Risks & Considerations
Legal & Contracts
- Service agreement template: Define SLA (uptime), data ownership, liability
- Data processing agreement (DPA): Required if handling client data, especially in UK/EU
- IP ownership: Clarify that the platform is yours, the client owns their data and custom app config
- Termination clause: What happens to client data when they leave? Export format, retention period
LLM Cost Volatility
- LLM pricing drops ~50% per year. Your margins will improve over time, but clients may expect price reductions
- Consider locking in pricing for 12 months at a time
- Use the cheapest model that works (GPT-4o-mini for most tasks, GPT-4o for complex reasoning)
- Cache aggressively — many queries are similar across clients in the same domain
Security
- Penetration testing: Before going live with paying clients, get at least a basic pentest
- SOC 2 / ISO 27001: Not needed immediately, but enterprise clients will ask. Start tracking your security practices now
- Encryption at rest: Postgres supports it, ensure it's enabled. Qdrant and MinIO too
Data Residency
- UK/EU clients may require data stays in UK/EU. Deploy infrastructure in EU region from day one
- This is much easier to do from the start than to migrate later
Operational Overhead
- With 2 people, every client adds support burden. Budget for ~2-4 hours/week per client for support/maintenance
- Automate everything you can: monitoring, alerting, backups, deployments
- Build a simple knowledge base/FAQ for common client questions
Client App Maintenance
- Each custom app creates a maintenance obligation. Client systems change, webhooks break, APIs update
- Factor ongoing maintenance into the platform license fee
- Consider: apps should be as thin as possible — business logic in the platform, not the app
Competitive Positioning
- You're not selling "RAG" — you're selling "AI-powered intelligence for your domain"

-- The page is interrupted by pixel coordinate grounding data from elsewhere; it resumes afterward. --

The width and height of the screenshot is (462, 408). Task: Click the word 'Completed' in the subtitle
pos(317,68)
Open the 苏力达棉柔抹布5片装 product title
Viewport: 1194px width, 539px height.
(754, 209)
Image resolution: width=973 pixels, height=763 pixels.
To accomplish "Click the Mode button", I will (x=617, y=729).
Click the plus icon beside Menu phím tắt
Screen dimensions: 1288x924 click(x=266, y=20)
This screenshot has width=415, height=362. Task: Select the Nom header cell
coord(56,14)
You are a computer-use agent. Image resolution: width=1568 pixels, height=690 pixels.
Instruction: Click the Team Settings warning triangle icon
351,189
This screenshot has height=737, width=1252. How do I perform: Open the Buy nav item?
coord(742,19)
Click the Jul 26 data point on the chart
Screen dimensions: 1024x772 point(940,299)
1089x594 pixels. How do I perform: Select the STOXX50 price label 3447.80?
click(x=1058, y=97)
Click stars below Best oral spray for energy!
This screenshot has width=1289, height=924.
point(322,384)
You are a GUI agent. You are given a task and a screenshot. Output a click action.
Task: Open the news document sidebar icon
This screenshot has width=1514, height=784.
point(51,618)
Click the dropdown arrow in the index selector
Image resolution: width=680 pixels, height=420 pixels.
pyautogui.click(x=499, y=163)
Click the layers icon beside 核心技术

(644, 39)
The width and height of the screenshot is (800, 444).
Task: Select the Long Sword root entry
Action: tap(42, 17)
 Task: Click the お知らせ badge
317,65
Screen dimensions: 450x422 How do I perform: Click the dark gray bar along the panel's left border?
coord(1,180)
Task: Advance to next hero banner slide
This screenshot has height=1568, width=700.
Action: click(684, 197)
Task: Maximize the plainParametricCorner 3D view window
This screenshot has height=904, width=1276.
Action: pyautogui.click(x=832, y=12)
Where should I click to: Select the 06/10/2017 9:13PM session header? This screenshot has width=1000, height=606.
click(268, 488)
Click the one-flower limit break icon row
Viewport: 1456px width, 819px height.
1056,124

- Example: the CRM compliance app's value prop is "automated compliance monitoring that catches violations in real-time" — that's delivered through the client's own stack (BFF + frontend), powered by Condelo's AI platform underneath
- Each client app has a different value proposition. The platform is invisible to end users
Revenue Examples (Build Fee + Commission Model)
Example 1: CRM Compliance Monitor
The app partner charges their end users £200/mo per seat for compliance monitoring.
| Year 1 | Year 2 | |
|---|---|---|
| Build fee | £25,000 | — |
| End users (growing) | 10 → 30 users | 30 → growing |
| Avg monthly end-user revenue | £4,000/mo | £12,000/mo |
| Your commission | £1,200/mo avg | £3,250/mo avg |
| Your platform costs | ~£200/mo | ~£400/mo |
| Your net from this client | £37,000 | £34,200 |
Example 2: Legal Document Review
Partner charges law firms £500/mo for document analysis.
| Year 1 | Year 2 | |
|---|---|---|
| Build fee | £35,000 | — |
| End users (growing) | 5 → 15 firms | 15 → growing |
| Avg monthly end-user revenue | £5,000/mo | £15,000/mo |
| Your commission | £1,500/mo avg | £4,000/mo avg (graduated) |
| Your platform costs | ~£350/mo | ~£700/mo |
| Your net from this client | £48,800 | £39,600 |
Example 3: Research Intelligence Dashboard
Partner charges £50/mo per researcher.
| Year 1 | Year 2 | |
|---|---|---|
| Build fee | £15,000 | — |
| End users (growing) | 20 → 80 researchers | 80 → growing |
| Avg monthly end-user revenue | £2,500/mo | £10,000/mo |
| Your commission | £750/mo avg | £2,750/mo avg |
| Your platform costs | ~£100/mo | ~£200/mo |
| Your net from this client | £22,800 | £30,600 |
Portfolio Revenue Projections (Conservative)
With 5 app partners at an average build fee of £25,000 and average commission of £1,400/mo:
| Metric | Value |
|---|---|
| Total build revenue | £125,000 |
| Recurring commission/mo | £7,000 |
| Annualized total | £209,000 |
The compounding effect is powerful: Build fees front-load revenue, commissions compound. Adjust the side panel inputs to model different scenarios.
Break-even: Infra costs ~£150-200/mo initially. You're profitable from day one on recurring revenue. Build fees cover your time investment from the first client.